Esta comprensión aparece ya en la tradición patrística. André Paul
muestra que los Padres de la Iglesia designaron muy pronto los textos bíblicos
como “Escrituras santas” o “Escrituras divinas”, expresando así su convicción
acerca del origen sobrenatural de estos libros[10].
3.2
Πᾶσα προφητεία γραφῆς “Toda profecía de Escritura”

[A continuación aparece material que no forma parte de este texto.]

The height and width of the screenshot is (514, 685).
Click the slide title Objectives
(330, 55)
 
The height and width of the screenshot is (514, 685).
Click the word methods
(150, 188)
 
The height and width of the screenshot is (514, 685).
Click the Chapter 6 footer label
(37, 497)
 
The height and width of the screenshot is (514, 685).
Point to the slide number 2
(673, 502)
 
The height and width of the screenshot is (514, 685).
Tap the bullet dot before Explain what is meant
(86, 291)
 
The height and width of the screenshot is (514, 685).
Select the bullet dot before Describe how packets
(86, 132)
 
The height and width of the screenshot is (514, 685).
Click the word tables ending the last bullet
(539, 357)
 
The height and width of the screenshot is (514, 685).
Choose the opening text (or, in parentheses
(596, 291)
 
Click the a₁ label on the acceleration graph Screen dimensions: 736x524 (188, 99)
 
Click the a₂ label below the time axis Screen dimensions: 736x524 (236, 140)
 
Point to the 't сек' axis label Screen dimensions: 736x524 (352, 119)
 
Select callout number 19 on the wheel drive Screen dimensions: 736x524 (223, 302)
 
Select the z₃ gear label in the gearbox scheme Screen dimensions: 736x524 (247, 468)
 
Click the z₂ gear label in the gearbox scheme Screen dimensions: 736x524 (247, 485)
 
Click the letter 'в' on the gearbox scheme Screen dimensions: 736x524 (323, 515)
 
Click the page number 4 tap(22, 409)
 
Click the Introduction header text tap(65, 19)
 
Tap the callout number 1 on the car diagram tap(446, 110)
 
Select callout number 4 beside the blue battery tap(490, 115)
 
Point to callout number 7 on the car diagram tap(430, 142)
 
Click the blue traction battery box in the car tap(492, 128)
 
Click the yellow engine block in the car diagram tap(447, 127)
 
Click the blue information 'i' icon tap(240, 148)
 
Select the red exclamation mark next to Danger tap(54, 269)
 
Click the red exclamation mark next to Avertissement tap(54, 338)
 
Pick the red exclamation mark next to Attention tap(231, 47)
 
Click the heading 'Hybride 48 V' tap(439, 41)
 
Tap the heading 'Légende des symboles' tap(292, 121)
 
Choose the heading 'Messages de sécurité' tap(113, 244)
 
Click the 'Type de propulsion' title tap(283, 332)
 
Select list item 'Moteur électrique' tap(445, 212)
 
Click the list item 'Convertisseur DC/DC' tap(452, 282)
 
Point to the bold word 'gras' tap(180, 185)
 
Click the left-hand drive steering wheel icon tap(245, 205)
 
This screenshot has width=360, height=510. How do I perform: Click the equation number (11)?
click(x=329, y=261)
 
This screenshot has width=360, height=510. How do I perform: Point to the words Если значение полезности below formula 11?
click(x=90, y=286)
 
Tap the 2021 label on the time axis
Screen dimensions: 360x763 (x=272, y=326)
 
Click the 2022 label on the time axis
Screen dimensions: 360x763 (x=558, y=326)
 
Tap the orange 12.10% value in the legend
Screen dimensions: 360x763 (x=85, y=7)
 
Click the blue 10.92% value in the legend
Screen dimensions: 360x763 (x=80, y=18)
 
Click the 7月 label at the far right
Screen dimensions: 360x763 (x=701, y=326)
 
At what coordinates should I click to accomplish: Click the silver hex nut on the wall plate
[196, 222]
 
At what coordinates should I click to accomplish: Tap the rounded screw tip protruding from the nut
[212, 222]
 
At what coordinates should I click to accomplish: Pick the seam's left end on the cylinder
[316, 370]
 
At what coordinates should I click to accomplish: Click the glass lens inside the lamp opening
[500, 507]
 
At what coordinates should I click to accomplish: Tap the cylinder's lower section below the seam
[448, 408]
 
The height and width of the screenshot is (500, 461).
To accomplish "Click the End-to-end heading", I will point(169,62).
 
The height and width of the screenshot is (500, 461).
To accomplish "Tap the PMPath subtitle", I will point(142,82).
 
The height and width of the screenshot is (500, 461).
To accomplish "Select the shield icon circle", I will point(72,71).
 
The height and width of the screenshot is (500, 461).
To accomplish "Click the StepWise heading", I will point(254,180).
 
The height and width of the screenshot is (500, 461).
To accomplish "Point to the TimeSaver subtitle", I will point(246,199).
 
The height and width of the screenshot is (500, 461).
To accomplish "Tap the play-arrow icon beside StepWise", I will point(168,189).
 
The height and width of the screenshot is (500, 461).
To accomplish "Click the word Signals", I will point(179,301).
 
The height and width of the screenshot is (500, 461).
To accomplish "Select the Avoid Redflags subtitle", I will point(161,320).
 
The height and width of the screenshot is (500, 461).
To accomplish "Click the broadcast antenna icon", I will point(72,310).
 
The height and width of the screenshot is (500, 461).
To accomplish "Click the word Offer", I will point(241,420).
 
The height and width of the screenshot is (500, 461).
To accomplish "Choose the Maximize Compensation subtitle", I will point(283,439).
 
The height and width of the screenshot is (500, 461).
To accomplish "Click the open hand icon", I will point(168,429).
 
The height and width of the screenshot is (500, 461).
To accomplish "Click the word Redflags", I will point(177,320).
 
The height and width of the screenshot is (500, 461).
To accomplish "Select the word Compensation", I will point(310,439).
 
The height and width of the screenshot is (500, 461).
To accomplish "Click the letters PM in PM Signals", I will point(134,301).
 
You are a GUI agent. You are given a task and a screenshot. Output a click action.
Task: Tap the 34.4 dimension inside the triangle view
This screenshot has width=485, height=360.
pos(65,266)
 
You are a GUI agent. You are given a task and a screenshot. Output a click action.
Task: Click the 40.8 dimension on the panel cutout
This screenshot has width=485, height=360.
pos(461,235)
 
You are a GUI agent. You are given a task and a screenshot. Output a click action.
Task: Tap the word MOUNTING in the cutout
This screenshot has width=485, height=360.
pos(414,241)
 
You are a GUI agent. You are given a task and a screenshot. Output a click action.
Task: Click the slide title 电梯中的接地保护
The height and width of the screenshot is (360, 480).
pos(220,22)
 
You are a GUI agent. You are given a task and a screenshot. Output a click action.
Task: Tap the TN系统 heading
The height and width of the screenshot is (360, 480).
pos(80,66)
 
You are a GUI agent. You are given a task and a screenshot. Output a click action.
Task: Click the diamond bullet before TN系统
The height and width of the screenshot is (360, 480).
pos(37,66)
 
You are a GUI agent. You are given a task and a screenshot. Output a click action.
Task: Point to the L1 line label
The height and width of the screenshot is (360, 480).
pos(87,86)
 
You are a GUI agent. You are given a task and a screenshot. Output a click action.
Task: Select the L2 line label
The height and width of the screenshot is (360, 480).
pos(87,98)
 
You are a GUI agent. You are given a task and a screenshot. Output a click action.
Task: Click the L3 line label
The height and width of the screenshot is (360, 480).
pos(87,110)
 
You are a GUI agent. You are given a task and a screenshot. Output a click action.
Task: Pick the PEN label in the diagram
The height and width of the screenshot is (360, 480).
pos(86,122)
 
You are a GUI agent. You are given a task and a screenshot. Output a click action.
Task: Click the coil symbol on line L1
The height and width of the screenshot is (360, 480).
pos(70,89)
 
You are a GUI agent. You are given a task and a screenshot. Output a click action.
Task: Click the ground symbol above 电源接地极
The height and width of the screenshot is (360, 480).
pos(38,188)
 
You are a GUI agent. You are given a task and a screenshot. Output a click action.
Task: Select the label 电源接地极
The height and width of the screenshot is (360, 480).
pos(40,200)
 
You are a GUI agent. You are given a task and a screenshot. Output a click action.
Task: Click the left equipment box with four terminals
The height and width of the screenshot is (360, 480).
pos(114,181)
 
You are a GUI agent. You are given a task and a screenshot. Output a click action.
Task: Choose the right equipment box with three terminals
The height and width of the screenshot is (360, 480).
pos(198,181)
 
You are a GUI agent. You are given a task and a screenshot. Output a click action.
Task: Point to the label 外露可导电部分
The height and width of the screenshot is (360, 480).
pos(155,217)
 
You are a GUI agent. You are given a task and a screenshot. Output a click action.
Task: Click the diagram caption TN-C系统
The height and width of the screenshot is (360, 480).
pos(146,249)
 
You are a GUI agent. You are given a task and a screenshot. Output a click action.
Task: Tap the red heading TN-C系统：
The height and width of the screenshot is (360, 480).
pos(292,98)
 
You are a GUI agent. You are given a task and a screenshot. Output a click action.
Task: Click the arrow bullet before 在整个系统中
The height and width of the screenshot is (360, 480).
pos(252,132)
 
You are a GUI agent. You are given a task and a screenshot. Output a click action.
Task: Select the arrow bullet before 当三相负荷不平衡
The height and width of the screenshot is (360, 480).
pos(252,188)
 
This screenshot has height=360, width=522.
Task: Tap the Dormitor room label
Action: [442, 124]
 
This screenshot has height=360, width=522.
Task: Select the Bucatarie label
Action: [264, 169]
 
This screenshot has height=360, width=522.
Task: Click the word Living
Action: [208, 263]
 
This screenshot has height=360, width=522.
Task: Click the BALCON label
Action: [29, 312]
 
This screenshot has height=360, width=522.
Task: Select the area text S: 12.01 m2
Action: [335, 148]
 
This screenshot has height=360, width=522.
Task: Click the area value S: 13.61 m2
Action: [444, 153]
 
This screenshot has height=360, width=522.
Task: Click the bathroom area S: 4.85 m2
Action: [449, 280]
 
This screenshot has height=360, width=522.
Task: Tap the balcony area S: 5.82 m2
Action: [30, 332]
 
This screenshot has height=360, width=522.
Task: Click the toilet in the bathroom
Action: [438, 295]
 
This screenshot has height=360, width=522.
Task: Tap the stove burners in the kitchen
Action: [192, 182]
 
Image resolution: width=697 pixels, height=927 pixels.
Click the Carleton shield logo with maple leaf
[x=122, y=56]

La expresión griega πᾶσα προφητεία γραφῆς puede traducirse literalmente
como “Toda profecía de Escritura”. El genitivo γραφῆς puede comprenderse
como “Toda profecía contenida en la Escritura”; o como “Toda
Escritura que posee carácter profético”.
En ambos casos aparece una estrecha relación entre Escritura y
revelación divina. Para 2 Pedro, la Escritura posee autoridad porque conserva
la palabra pronunciada por hombres movidos por Dios. La profecía bíblica, por
tanto, no es simplemente una reflexión religiosa humana, sino una palabra que
nace bajo la acción del Espíritu Santo.
3.3
Ἰδίας ἐπιλύσεως οὐ γίνεται “No procede de interpretación propia”
El texto griego afirma πᾶσα προφητεία γραφῆς ἰδίας ἐπιλύσεως οὐ γίνεται.
Literalmente “toda profecía de Escritura no llega a ser de interpretación
propia”. Uno de los términos más discutidos del pasaje es ἐπίλυσις
(epílysis), que puede traducirse como explicación, interpretación, solución, aclaración.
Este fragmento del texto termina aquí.